## Exercises to complete
[a] According to the text on MSF's field on-boarding, what share of its field staff does MSF hire locally?
[b] Extend the text on MSF's field on-boarding, starting after its last sentence.

Why do we need a better on-boarding/orientation programme?
Giving adequate support to new hires is crucial to the success of any organisation. Research demonstrates that such on-boarding improves both staff retention and on-the-job performance (see for instance, here, here or here).
At MSF, our operating model of hiring more than 90% of our field staff locally, where contexts can differ dramatically from one place to another, requires a highly adaptable on-boarding process. Furthermore, the remaining 10% of field personnel come from abroad to work generally for 6-12-month periods, generating high staff turnover. There are strong operational reasons for MSF to manage its human resources in this way; however, these twin considerations make our on-boarding process even more important to our overall effectiveness.
It is accepted wisdom across MSF that our briefings do not satisfy our needs. To respond, Operational Centre Paris requested the MSF Japan Innovation Unit to work on a Field On-boarding/Orientation Project and focus specifically on newcomers’ first month in their new field role.
What have we done so far?
In 2019 we interviewed 14 staff members from a range of field backgrounds to understand how they brief newly recruited members of their team, and how they were briefed when they first join MSF. It immediately became clear that there is a huge difference in information communicated to national staff compared to international staff recruits. National staff briefings appear exclusively job focused, whereas international staff have additional, lengthy briefings about project context. We therefore broadened our interviewees to ensure we captured specific difficulties national staff members have faced when first joining MSF projects.

## Extracted data
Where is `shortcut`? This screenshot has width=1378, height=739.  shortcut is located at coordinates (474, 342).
...
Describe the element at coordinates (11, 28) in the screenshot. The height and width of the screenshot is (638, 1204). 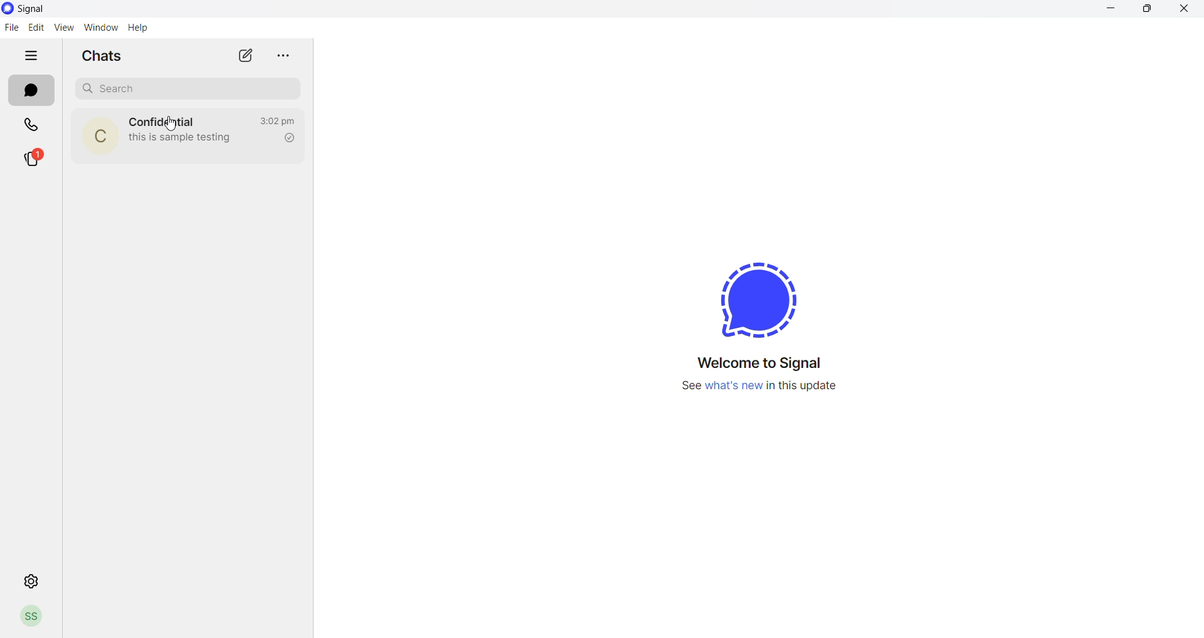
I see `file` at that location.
---
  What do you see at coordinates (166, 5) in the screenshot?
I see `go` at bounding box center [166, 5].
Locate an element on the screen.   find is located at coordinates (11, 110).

## Answers to the exercises
[a] More than 90%.

[b]
Next, we analysed the data collected in our interviews in reference to existing academic literature about orientation and on-boarding processes. This led us to three principle insights about briefings in MSF:
- MSF projects and their contexts are too diverse to develop a rigid, universal briefing tool
- MSF coordination staff are the best source of information relevant to job-related and context-related briefings
- Briefings are incredibly burdensome and boring to prepare, and as a result vary significantly in terms of quality and consistency
We incorporated these 3 insights into an ideation phase in which we slowly narrowed down the number of possible orientation solutions. Of the possibilities remaining, the most promising to build on these insights was a proposal to “gamify” briefing preparation. This seeks to maximise incorporation of briefers’ expertise while minimising information duplication, inconsistency and the burden of preparation. Gamification could make the on-boarding process simpler, more methodical, more efficient, more flexible and more enjoyable for both briefers and newcomers. It further promises to be flexible enough for adaption to all field locations as well as HQ offices.
What is our next step?
We are on-track to complete our first prototype of the game by the end of March 2020. We shall then do initial testing in two office and two field locations. Based on the data gathered during testing we shall review and refine our solution.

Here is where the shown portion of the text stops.